On Side A, smile your way through two songs by The Teacher Haters — in fact, we challenge you to get through these tracks without smiling. Even the name of the band invokes a chuckle as it suggests what these guys are about — and that’s the P-A-R-T-Y. Straight out of the 60s comes a group that could have been played with Sam The Sham & The Pharaohs back in the day. These whimsical works are deceptively deep as they take us to a time when garage punk fused with R&B.
Big Pig Alley is uncomplicated, and that’s what makes it great — it sounds like a bunch of college guys having a good time, writing lyrics on the spot: “If you’re lookin’ for romance, take a train, take a plane...or a raft to France.” The guys have something other than romance on their minds as they chug along on acoustic guitar and trash can drums (and possibly other things). What really makes the track, though, is the witchy background voice — the performance is loose enough, while the witch is doing his own thing entirely.

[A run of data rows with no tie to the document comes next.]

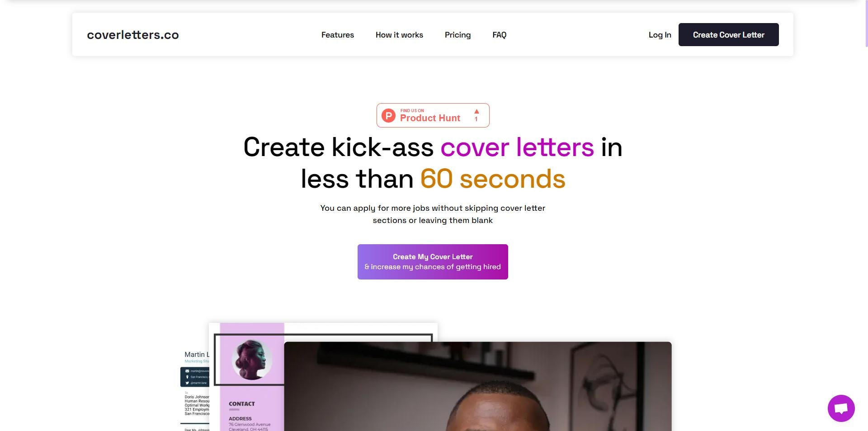Open the purple chat widget icon
This screenshot has width=868, height=431.
pos(841,408)
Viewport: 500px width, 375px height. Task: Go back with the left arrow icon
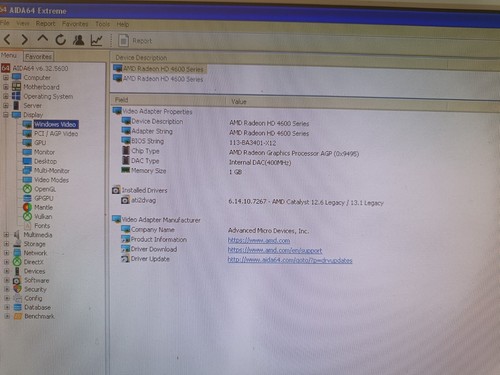coord(7,40)
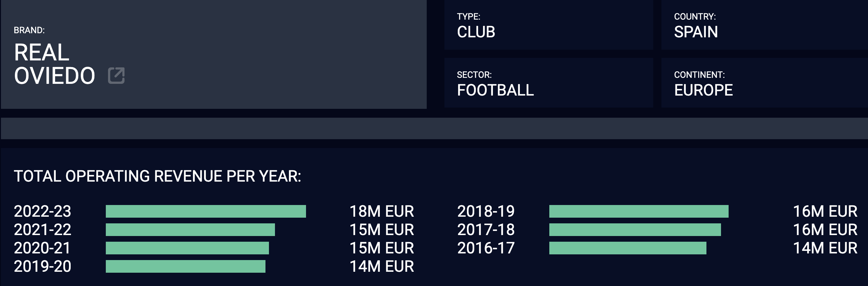Click the 2016-17 revenue bar
The image size is (868, 286).
pyautogui.click(x=628, y=248)
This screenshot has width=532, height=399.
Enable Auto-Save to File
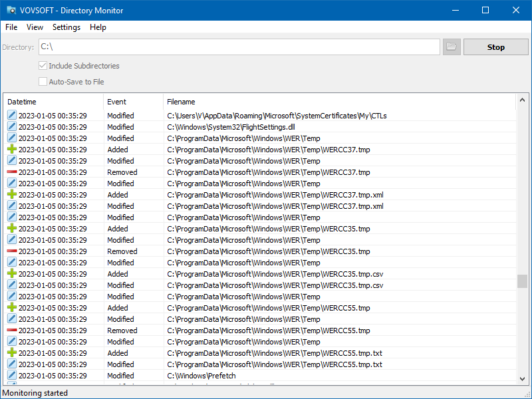(x=43, y=81)
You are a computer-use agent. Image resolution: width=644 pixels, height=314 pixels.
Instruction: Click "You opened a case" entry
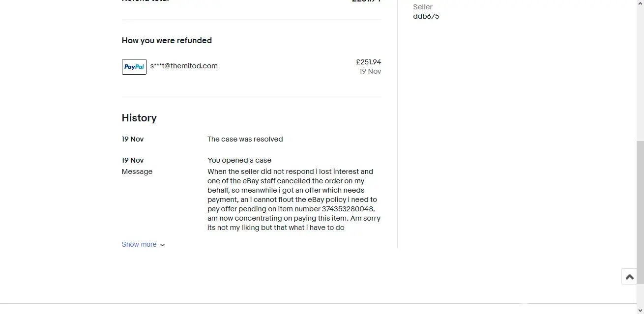pyautogui.click(x=239, y=160)
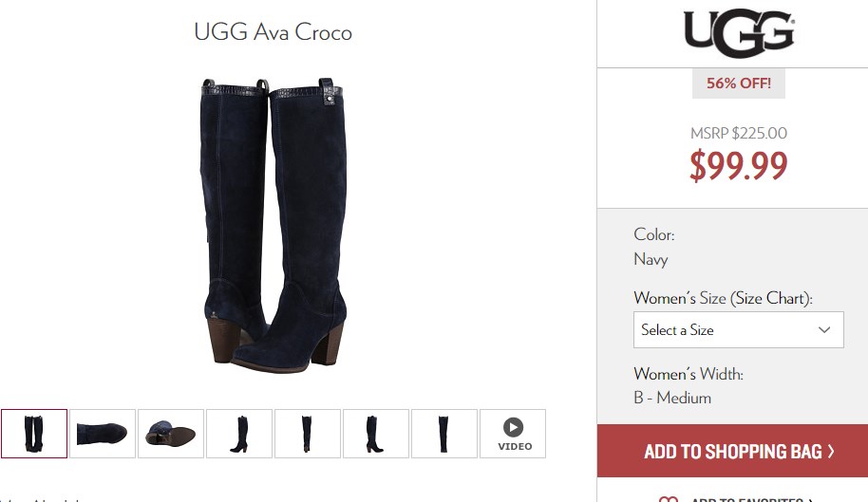868x502 pixels.
Task: Open the Select a Size dropdown
Action: click(739, 329)
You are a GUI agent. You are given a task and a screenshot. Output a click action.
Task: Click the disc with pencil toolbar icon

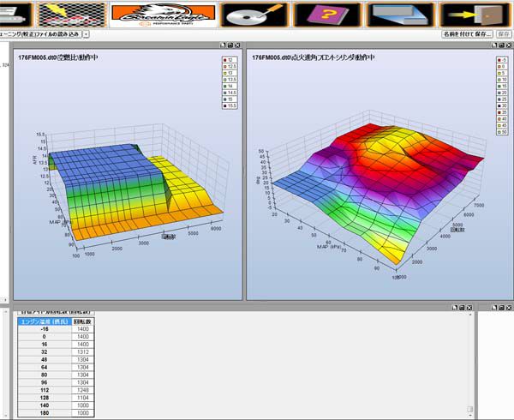pos(254,14)
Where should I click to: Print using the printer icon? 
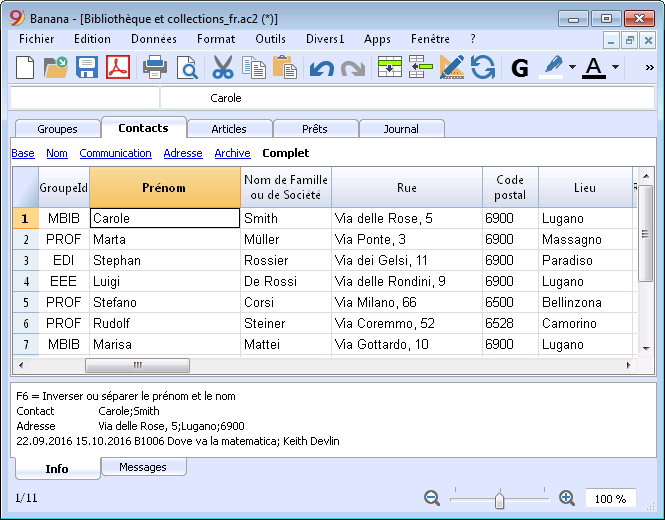pos(155,67)
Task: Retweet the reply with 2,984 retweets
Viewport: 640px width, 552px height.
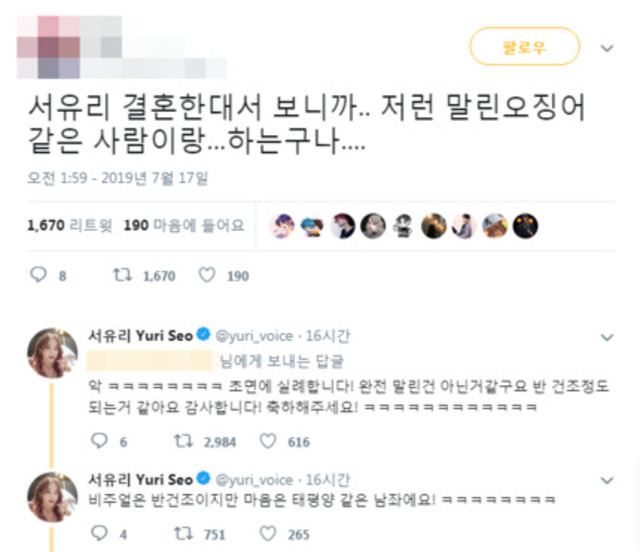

The witch returns on the second track on Side 1 in the up-tempo, dance-ready Cut Loose. No obscure artistry here — these guys tell you exactly what the song is for in the title. In fact, just in case you missed it, they state their thesis in the opening lines: “I wanna shake all night, I wanna do it right, I wanna dance, dance, dance with you…” All of their collegiate effort is put toward getting you to move your hips in this groovy, rockabilly-flavored mix.
Let's talk about Side B...
We Got A Thing is up first — a crossover soul dancer that invites you to sing along with an infectious, call-and-response chorus. It pairs nicely with The Teacher Haters as fun, simple party music from the 60s — though this time from a female perspective.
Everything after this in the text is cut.